Problem statement :: Your task is to return the data below, word for word.
═════ Available data ═════
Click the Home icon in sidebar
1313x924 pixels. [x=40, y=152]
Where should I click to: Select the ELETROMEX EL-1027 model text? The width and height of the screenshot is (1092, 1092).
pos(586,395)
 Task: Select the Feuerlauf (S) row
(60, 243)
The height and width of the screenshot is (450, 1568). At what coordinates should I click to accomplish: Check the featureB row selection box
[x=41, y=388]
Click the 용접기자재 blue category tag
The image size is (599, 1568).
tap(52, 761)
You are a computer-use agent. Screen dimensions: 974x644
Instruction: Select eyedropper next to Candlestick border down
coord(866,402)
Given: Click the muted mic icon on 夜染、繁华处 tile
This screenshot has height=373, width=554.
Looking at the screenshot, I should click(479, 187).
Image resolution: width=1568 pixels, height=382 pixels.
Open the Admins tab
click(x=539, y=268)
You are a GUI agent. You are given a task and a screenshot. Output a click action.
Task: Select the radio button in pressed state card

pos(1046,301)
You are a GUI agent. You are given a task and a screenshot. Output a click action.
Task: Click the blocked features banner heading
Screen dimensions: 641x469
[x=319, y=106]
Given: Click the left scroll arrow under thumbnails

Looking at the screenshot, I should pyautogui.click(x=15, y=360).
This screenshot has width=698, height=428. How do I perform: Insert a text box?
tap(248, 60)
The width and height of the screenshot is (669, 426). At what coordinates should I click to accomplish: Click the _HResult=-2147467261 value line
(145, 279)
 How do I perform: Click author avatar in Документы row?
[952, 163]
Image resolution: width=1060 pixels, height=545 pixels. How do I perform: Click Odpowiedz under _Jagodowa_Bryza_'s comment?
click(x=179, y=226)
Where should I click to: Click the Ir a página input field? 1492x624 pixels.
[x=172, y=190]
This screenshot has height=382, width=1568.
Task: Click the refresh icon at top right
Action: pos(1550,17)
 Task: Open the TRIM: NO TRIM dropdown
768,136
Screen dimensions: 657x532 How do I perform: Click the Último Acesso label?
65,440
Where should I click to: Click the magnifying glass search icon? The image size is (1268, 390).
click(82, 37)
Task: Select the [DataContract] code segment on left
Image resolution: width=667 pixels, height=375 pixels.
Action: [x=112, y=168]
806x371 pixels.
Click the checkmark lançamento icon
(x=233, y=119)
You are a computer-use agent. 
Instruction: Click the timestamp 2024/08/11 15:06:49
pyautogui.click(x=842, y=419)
═════
Answer to the exercise ::
Click the Home icon in sidebar
1313x924 pixels. [x=40, y=152]
Where should I click to: Select the ELETROMEX EL-1027 model text? The width and height of the screenshot is (1092, 1092).
pos(586,395)
 Task: Select the Feuerlauf (S) row
(60, 243)
The height and width of the screenshot is (450, 1568). At what coordinates should I click to accomplish: Check the featureB row selection box
[x=41, y=388]
Click the 용접기자재 blue category tag
The image size is (599, 1568).
tap(52, 761)
You are a computer-use agent. Screen dimensions: 974x644
Instruction: Select eyedropper next to Candlestick border down
coord(866,402)
Given: Click the muted mic icon on 夜染、繁华处 tile
This screenshot has height=373, width=554.
Looking at the screenshot, I should click(479, 187).
Image resolution: width=1568 pixels, height=382 pixels.
Open the Admins tab
click(x=539, y=268)
You are a GUI agent. You are given a task and a screenshot. Output a click action.
Task: Select the radio button in pressed state card

pos(1046,301)
You are a GUI agent. You are given a task and a screenshot. Output a click action.
Task: Click the blocked features banner heading
Screen dimensions: 641x469
[x=319, y=106]
Given: Click the left scroll arrow under thumbnails

Looking at the screenshot, I should pyautogui.click(x=15, y=360).
This screenshot has width=698, height=428. How do I perform: Insert a text box?
tap(248, 60)
The width and height of the screenshot is (669, 426). At what coordinates should I click to accomplish: Click the _HResult=-2147467261 value line
(145, 279)
 How do I perform: Click author avatar in Документы row?
[952, 163]
Image resolution: width=1060 pixels, height=545 pixels. How do I perform: Click Odpowiedz under _Jagodowa_Bryza_'s comment?
click(x=179, y=226)
Where should I click to: Click the Ir a página input field? 1492x624 pixels.
[x=172, y=190]
This screenshot has height=382, width=1568.
Task: Click the refresh icon at top right
Action: pos(1550,17)
 Task: Open the TRIM: NO TRIM dropdown
768,136
Screen dimensions: 657x532 How do I perform: Click the Último Acesso label?
65,440
Where should I click to: Click the magnifying glass search icon? The image size is (1268, 390).
click(82, 37)
Task: Select the [DataContract] code segment on left
Image resolution: width=667 pixels, height=375 pixels.
Action: [x=112, y=168]
806x371 pixels.
Click the checkmark lançamento icon
(x=233, y=119)
You are a computer-use agent. 
Instruction: Click the timestamp 2024/08/11 15:06:49
pyautogui.click(x=842, y=419)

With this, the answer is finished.